Kitabı oku: «Рукопись горного гнома»
За таверной «Кровавая Луна» закрепилась слава сумрачного места, находящегося между мирами. Когда-никогда в дымный кабак заглядывали люди – только в дни затмений, когда луна окрашивалась кроваво-красным, таверна становилась видимой для смертных.
Зимой на постоялом дворе трактира открылась баня. Доселе там не видали такой диковины – над низким бревенчатым домиком, наполовину вкопанным в землю, клубились густые облака пара. Первые посетители осторожно ступали по золотистой соломе и вдыхали густой аромат целебных трав, пучками висевших под потолком. Не прошло и пары недель, как возле бани выстроилась вереница из серых спин – попарить сухие косточки спешили и рогатые, и безрогие, и лысые, и косматые…
Ожидая своей очереди в предбаннике да потирая чумазые бока, завсегдатаи делились свежими новостями:
– А вы слыхали, что за беда здесь давеча стряслось с престарелым чёртом? Парильщик изо всех сил побивал его банным веником, так всё бесовство из старого и вылетело…
– Знаем, знаем! – заскрипели глуховатые голоса. – От судьбы не уйти! А что бы кто ни говорил, в студёную зиму, как нонешняя, нет ничего лучше жаркой парильни, да и кто, кроме банщика, из нас все хвори выгонит?
Растапливал баню многоуважаемый леший, прибывший из далёких северных краёв, по-новоскански изъяснялся слабо и особенно смачно выговаривал звук «о». В парную захаживали не только здоровье поправить и очиститься от грязи, скопившейся за долгие немытые годы, а и подивиться на чудного нездешнего банщика.

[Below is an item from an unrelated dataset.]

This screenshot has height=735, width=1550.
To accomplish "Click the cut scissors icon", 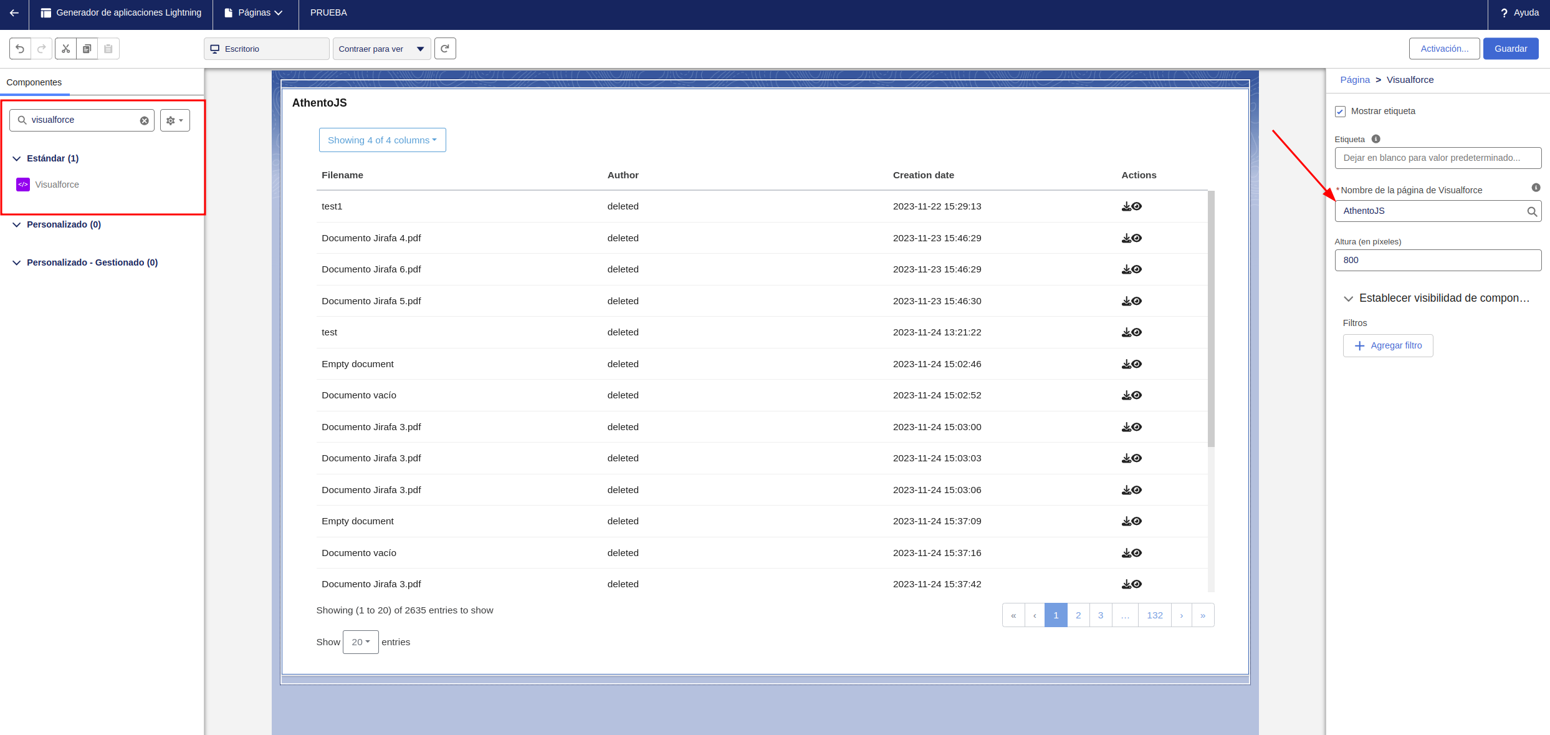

По зеленоватой бороде лешего, мягкой и пористой, как моховая губка, случалось пробегали изумрудные ящерицы и покачивали головками цветки лугового клевера. В уголках улыбчивых губ росли мухоморы. Леший ненароком срывал их и отправлял в рот, когда хотел подкрепиться. Тотчас на том же месте выскакивали молодые мухоморчики. Огневым дыханием банщик раздувал угли, за поясом носил дубовые, берёзовые и хвойные веники. Когда он хотел сбрызнуть горячие камни, снимал с волосатого уха деревянный ковш, нажимал на лист кувшинки, росший на макушке, и в черпак лились струи ключевой водицы. Под листом кувшинки на голове у парильщика сидела и тихонько поквакивала лягушка.